- Problem description -
Using the entries below, quote exactly the span of lines that begins with the line containing "September 2024 (1081, 1010)" and ends with the final line.

- Exercise input -
-- Opening Marker --
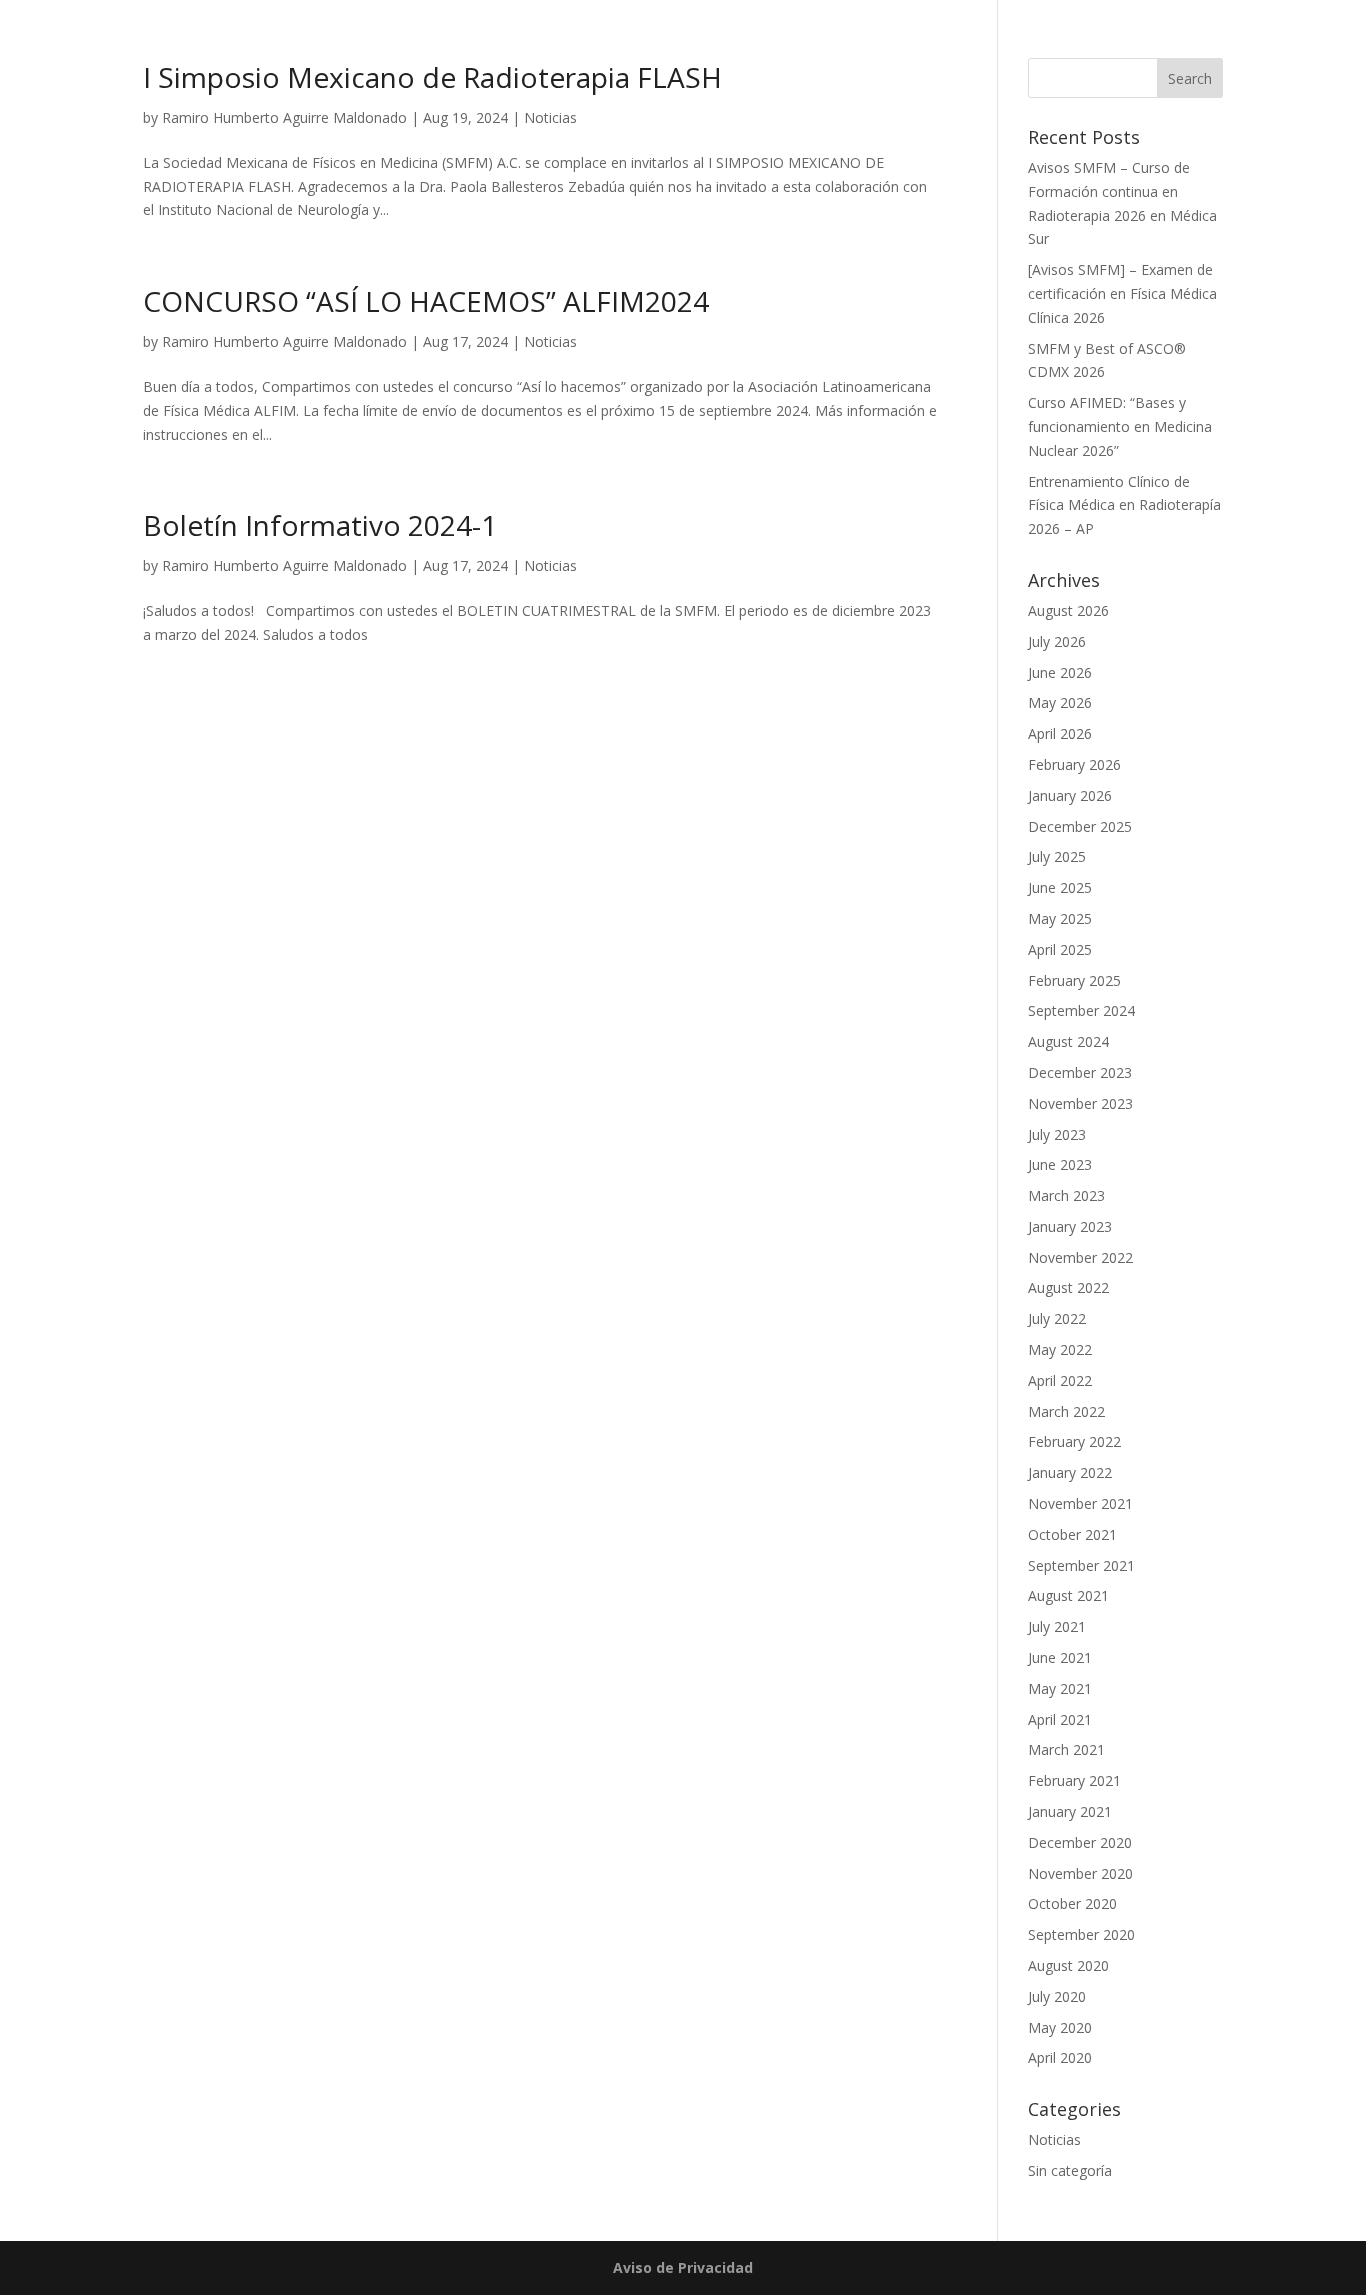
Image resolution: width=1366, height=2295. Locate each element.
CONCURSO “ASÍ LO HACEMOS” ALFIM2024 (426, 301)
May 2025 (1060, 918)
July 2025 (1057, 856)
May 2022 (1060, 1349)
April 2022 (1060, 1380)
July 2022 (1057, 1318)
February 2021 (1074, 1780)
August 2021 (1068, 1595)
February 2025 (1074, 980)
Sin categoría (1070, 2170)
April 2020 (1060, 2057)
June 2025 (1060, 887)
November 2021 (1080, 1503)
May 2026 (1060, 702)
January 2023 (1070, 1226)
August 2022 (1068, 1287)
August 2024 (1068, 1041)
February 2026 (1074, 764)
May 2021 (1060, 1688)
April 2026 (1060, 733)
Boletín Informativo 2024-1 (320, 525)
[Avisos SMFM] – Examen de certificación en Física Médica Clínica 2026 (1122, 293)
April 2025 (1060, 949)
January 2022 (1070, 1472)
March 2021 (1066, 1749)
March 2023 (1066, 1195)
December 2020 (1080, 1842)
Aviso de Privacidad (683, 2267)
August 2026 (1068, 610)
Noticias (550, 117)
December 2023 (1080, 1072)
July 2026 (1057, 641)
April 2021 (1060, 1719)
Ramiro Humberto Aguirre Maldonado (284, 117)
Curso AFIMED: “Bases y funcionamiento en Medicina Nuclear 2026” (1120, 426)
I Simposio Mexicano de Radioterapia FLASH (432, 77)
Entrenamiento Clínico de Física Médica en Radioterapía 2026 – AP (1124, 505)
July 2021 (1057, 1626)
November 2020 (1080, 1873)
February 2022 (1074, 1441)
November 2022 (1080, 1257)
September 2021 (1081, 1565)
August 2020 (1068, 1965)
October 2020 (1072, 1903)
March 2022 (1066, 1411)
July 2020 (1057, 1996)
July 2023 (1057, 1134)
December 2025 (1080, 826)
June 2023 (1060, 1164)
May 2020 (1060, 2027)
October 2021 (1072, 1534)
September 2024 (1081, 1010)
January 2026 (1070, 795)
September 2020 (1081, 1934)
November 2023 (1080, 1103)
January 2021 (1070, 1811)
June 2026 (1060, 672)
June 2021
-- Closing Marker --
- Reply to the exercise -
September 2024 (1081, 1010)
January 2026 (1070, 795)
September 2020 (1081, 1934)
November 2023 (1080, 1103)
January 2021 (1070, 1811)
June 2026 (1060, 672)
June 2021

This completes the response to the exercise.